Ubiegły rok w rywalizacji juniorek należał do niej i do Bencić. Obie wygrały dwa szlemy. Ana wygrała Australian Open i US Open. Ma też na koncie tytuł Orange Bowl, półfinały Roland Garros i Wimbledonu a także deblowy tytuł Australian Open.

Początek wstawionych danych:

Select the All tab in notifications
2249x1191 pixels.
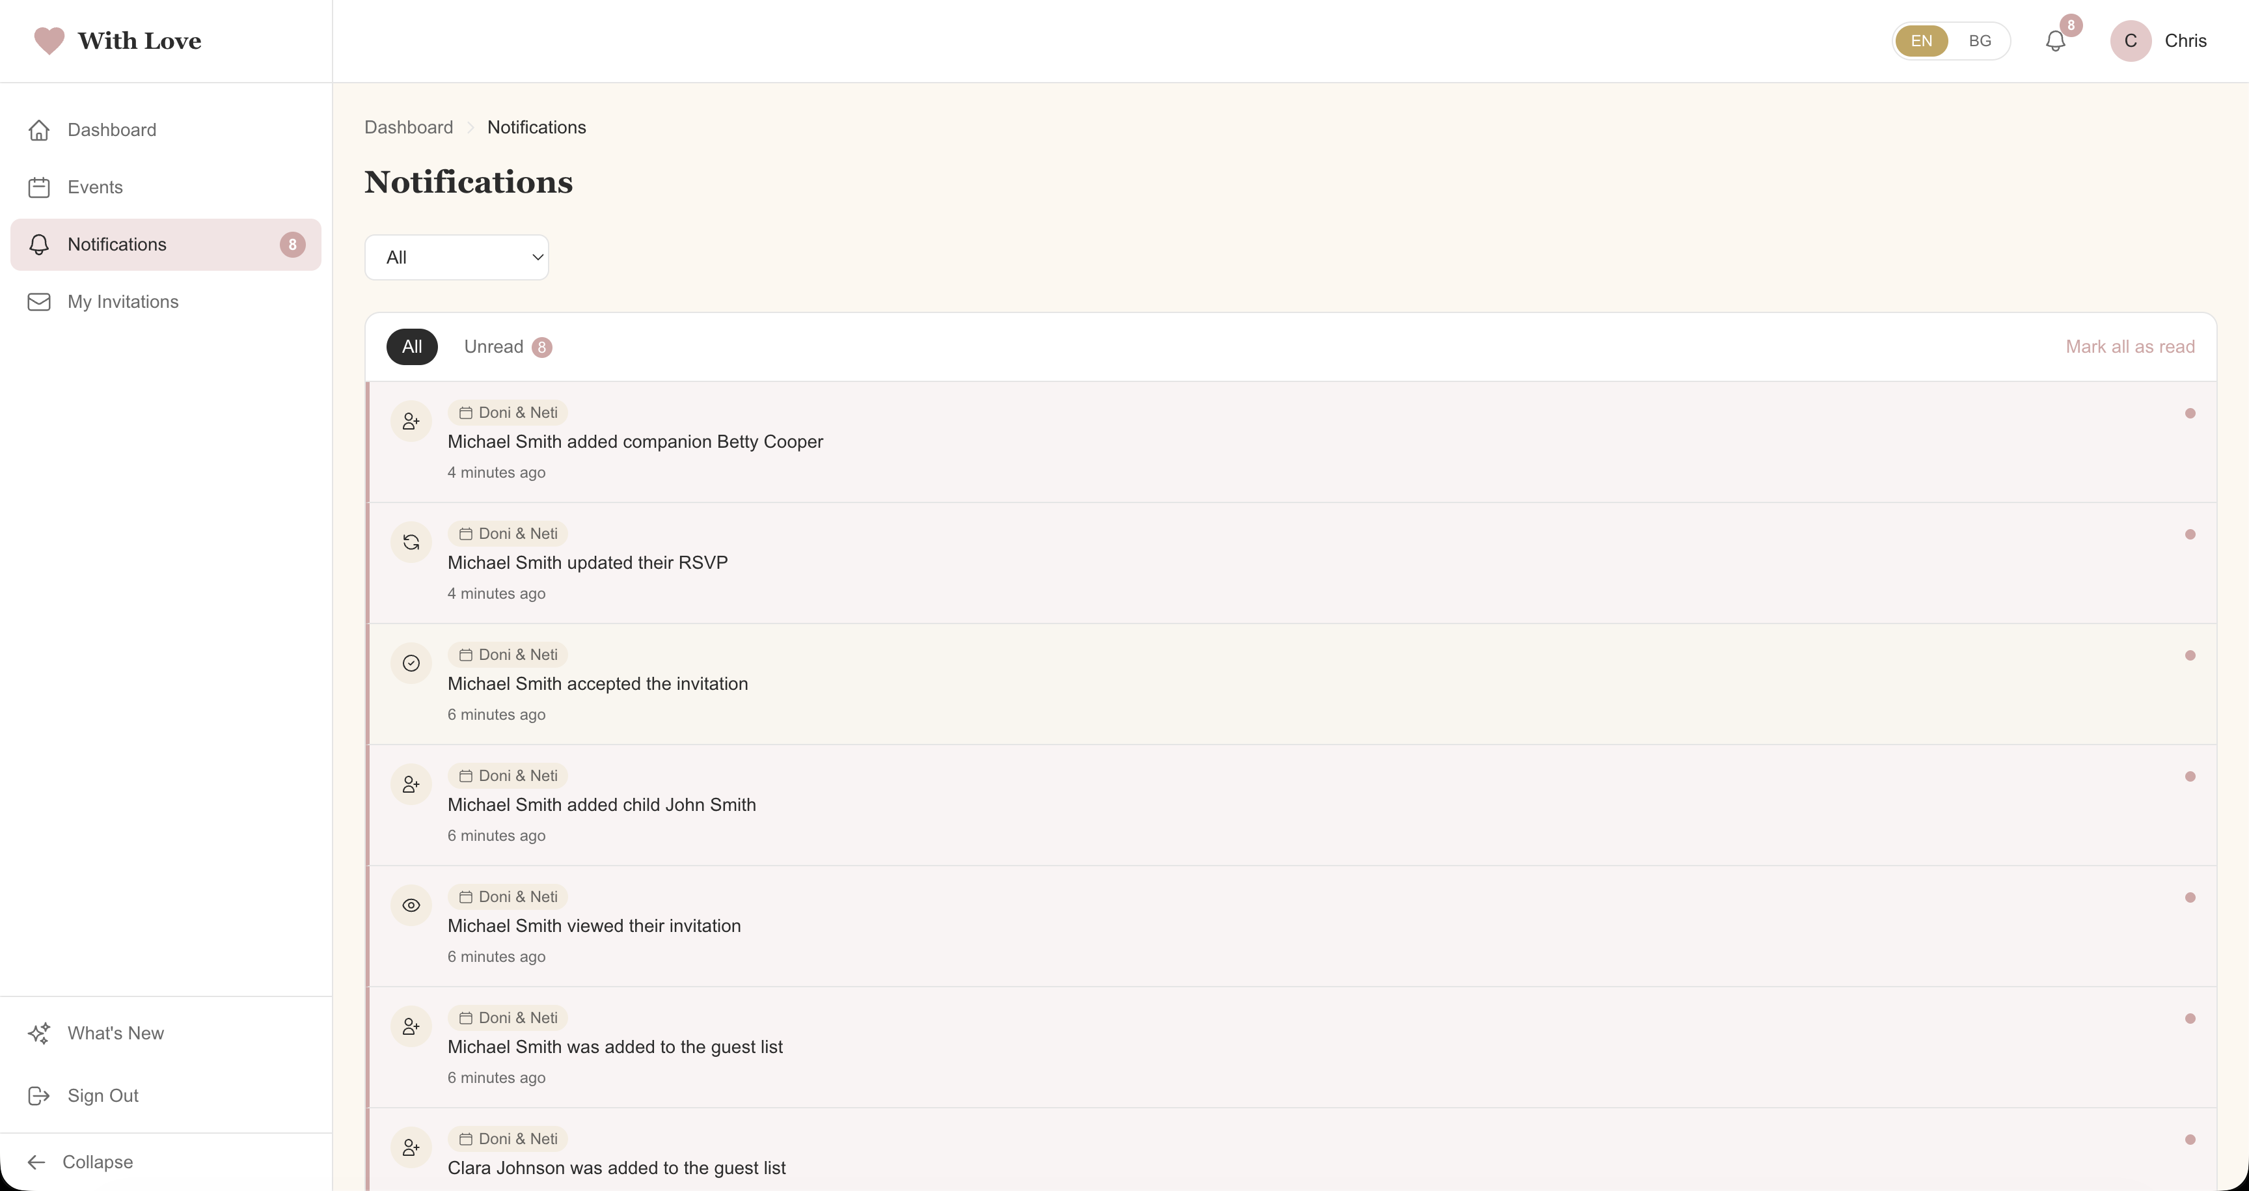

W tym sezonie ostro rozpoczęła rywalizację seniorską – awansowała do turnieju WTA w Auckland i pokonała Robertę Vinci. Następnie zakwalifikowała się do Australian Open, a potem… poszła pod skalpel. Wróciła wiosną. Zakwalifikowała się do Wimbledonu. W turnieju głównym pokonała Marinę Erakovic i Yaninę Wickmayer, zanim przegrała z Woźniacką. Jej kolejny start to pierwszy w karierze półfinał WTA – w Stambule (wygrana m.in. ze Switoliną, porażka z Vinci). Co będzie jesienią?